Breaking the Cycle: Ending Child Marriage in Senegal

In Senegal, a young girl’s childhood, which should be filled with laughter and innocence, is frequently cut short by the responsibilities of marriage and motherhood. Imagine yourself as a child, dreaming of your future, only to be thrown into a role you are unprepared for — that of a wife. This heartbreaking reality remains for many Senegalese girls since the Senegal Family Code of 1989 allows girls as young as sixteen to marry, while boys must be at least eighteen.[1] This disparity not only contradicts recognized international legal standards but also demonstrates a structural inequality that perpetuates injustice.[2]

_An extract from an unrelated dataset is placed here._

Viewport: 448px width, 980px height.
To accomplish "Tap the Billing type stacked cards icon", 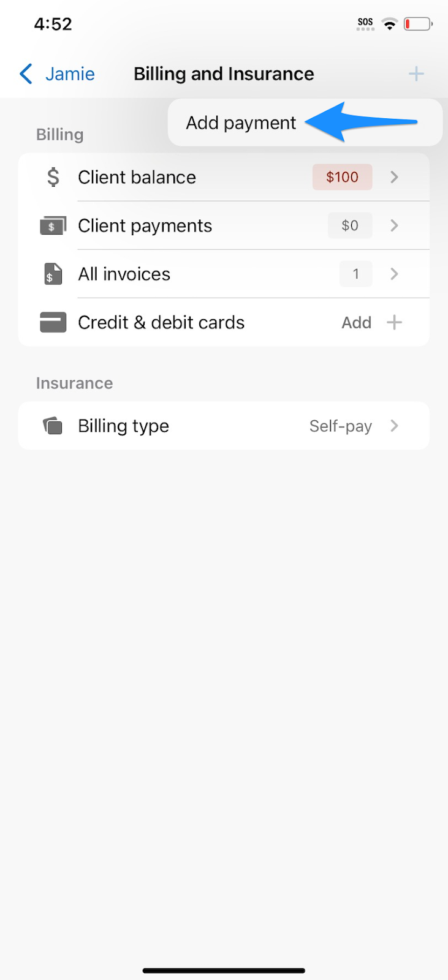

Legal Framework and Challenges

Senegal is bound by various international treaties that set the legal minimum age for marriage at eighteen and expressly prohibit child marriage and gender-based discrimination. Senegal ratified the Convention on the Elimination of All Forms of Discrimination against Women (CEDAW) in 1985.[3] In order to ensure equality between men and women in their right to marry, CEDAW mandates the elimination of discrimination against women in all areas of family life and marriage.[4] Senegal also ratified the Convention on the Rights of the Child (CRC) in 1990.[5] The CRC defines a “child” as an individual below the age of eighteen.[6] Additionally, Senegal ratified the African Charter on the Rights and Welfare of the Child in 1998.[7] The African Charter prohibits child marriage for both girls and boys, and imposes an obligation on state parties to pass legislation prohibiting marriage below the age of eighteen.[8] Senegalese law, however, continues to violate these international treaties to which it is legally bound, discriminating against girls and failing to uphold human rights principles.[9]

Child marriage is a clear violation of children’s human rights, as it is a serious form of child abuse that denies girls their rights to equality, education, and health.[10] Despite being prohibited by international human rights law, this practice persists, tragically depriving millions of girls worldwide of their youth.[11] West and Central Africa have the world’s highest rates of child marriage, with almost sixty million child brides.[12] In this region, four out of every ten girls marry before the age of eighteen.[13] Senegal grapples with deeply entrenched cultural, religious, and societal traditions that uphold gender inequality by treating girls as inferior to boys and pressuring them to marry at a young age.[14] In Senegal, only one percent of boys marry before the age of eighteen, compared to thirty-one percent of girls who marry before the age of eighteen, and nine percent of girls who marry before the age of fifteen.[15] This disparity highlights the disproportionate burden of early marriage on Senegalese girls compared to boys.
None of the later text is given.